* Description of the task *
Exact copy without images: repeat every entry as written.

--- Dataset excerpts ---

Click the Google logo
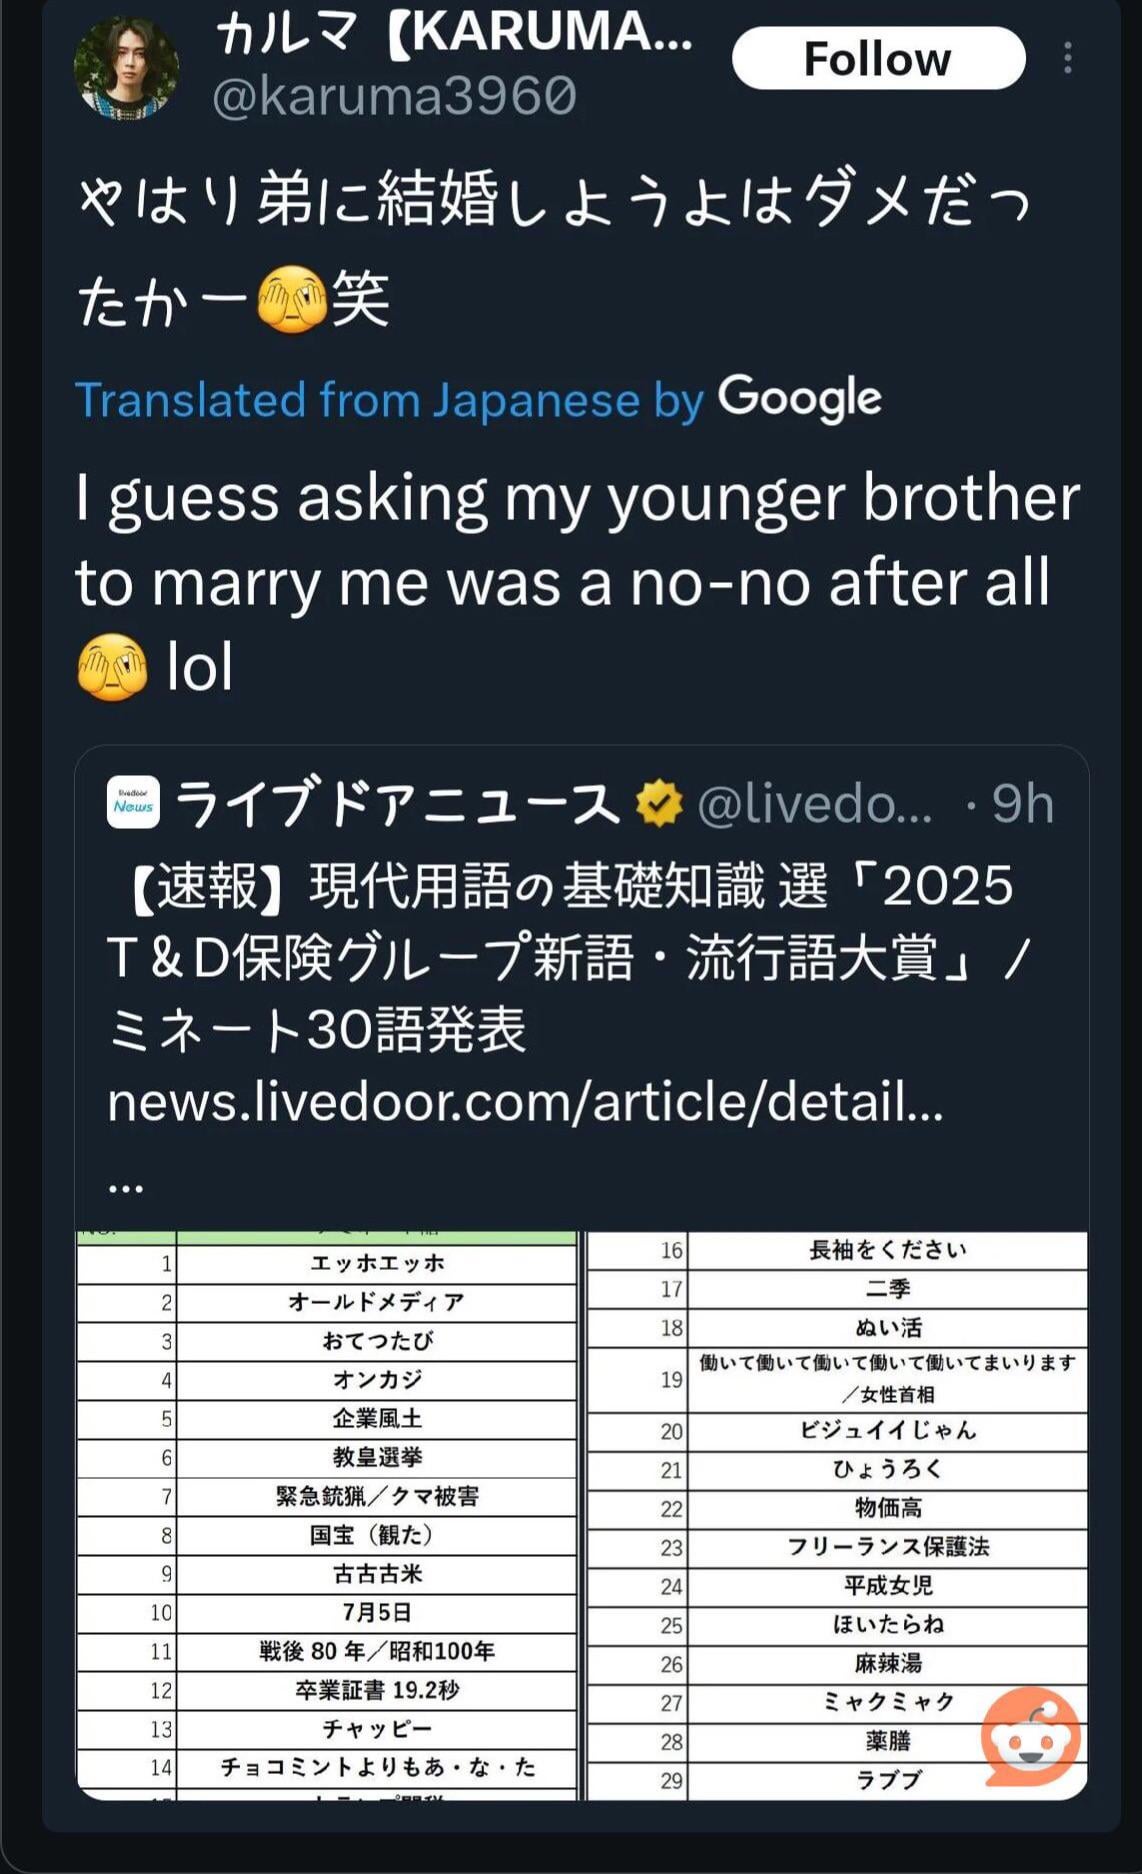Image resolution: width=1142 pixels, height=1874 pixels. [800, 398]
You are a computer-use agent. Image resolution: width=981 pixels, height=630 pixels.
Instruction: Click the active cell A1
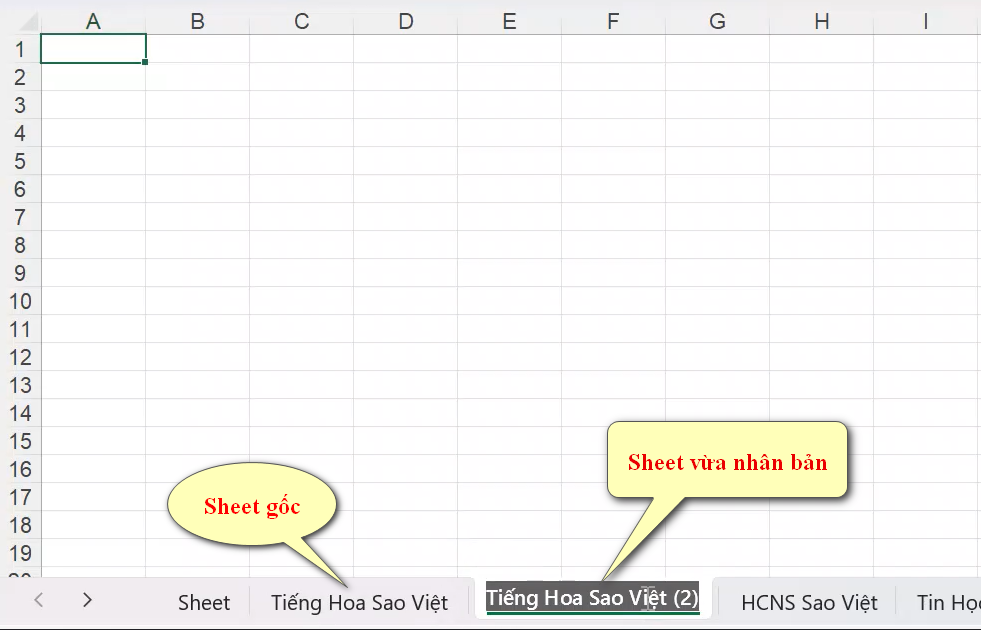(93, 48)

---

* Answer space *
Click the Google logo
Image resolution: width=1142 pixels, height=1874 pixels. [800, 398]
You are a computer-use agent. Image resolution: width=981 pixels, height=630 pixels.
Instruction: Click the active cell A1
(93, 48)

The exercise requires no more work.